Figure 4: The network architecture of TWDM-PON
TWDM-PONcould be applied in the following ways. The first one to consider is used for pay-as-you-grow provisioning. The TWDM-PON system could be deployed by starting with a single wavelength pair. It could be upgraded by adding new wavelength pairs to increase the system capacity. In this way, the operators can address the bandwidth growth demand by investing what is needed and expanding the future demand. Another application of TWDM-PON is for local loop unbundling (LLU). A TWDM-PON with multiple OLT arrangement is shown in Figure 5 for LLU. Each operator would have their own OLT, each of which would contain some set of wavelength channels. A wavelength-selective device would be used to multiplex the OLT ports onto a single fiber. The wavelength-selective device could be as simple as a filter-based demultiplexer, or it could be an arrayed waveguide router type of device. This scheme unbundles the shared infrastructure for multiple operators. It also offers the possibility of every operator’s OLT being the same (containing all the wavelengths), and a single operator could add OLT resources as they want. What’s more, TWDM-PON can applied in the above-mentioned ways of TDM-PON and WDM-PON being applied.
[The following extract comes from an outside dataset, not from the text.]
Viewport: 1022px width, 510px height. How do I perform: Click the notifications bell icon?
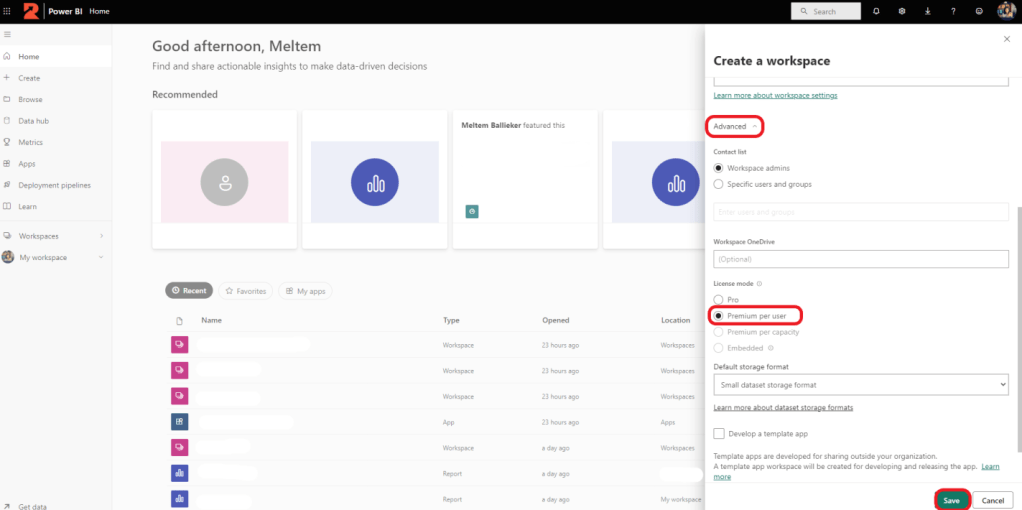tap(876, 11)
Figure 5: The application of TWDM-PON for LLU
5.Conclusion
TDM-PON and WDM-PON, as the popular optical access network , are extensively used in the communication networks. WDM-PON solves the problems of limited bandwidth to each subscriber, high transmission power and poor network security exsiting in TDM-PON, becoming the new-generation access network. However, the cost WDM-PON components are relatively high, which lessen its population. Nowadays the high-speed broadband penetration and ongoing growth of the Internet traffic among customers have been placing a huge bandwidth demand on the telecommunication network. TWDM-PON, combining the advantages of TDM-PON and WDM-PON, comes into being to become the far-most advanced PON. Being able to provide higher bandwidth, higher rates in downstream and upstream and competitive cost, TWDM-PON will plays a key role in the optical communication networks.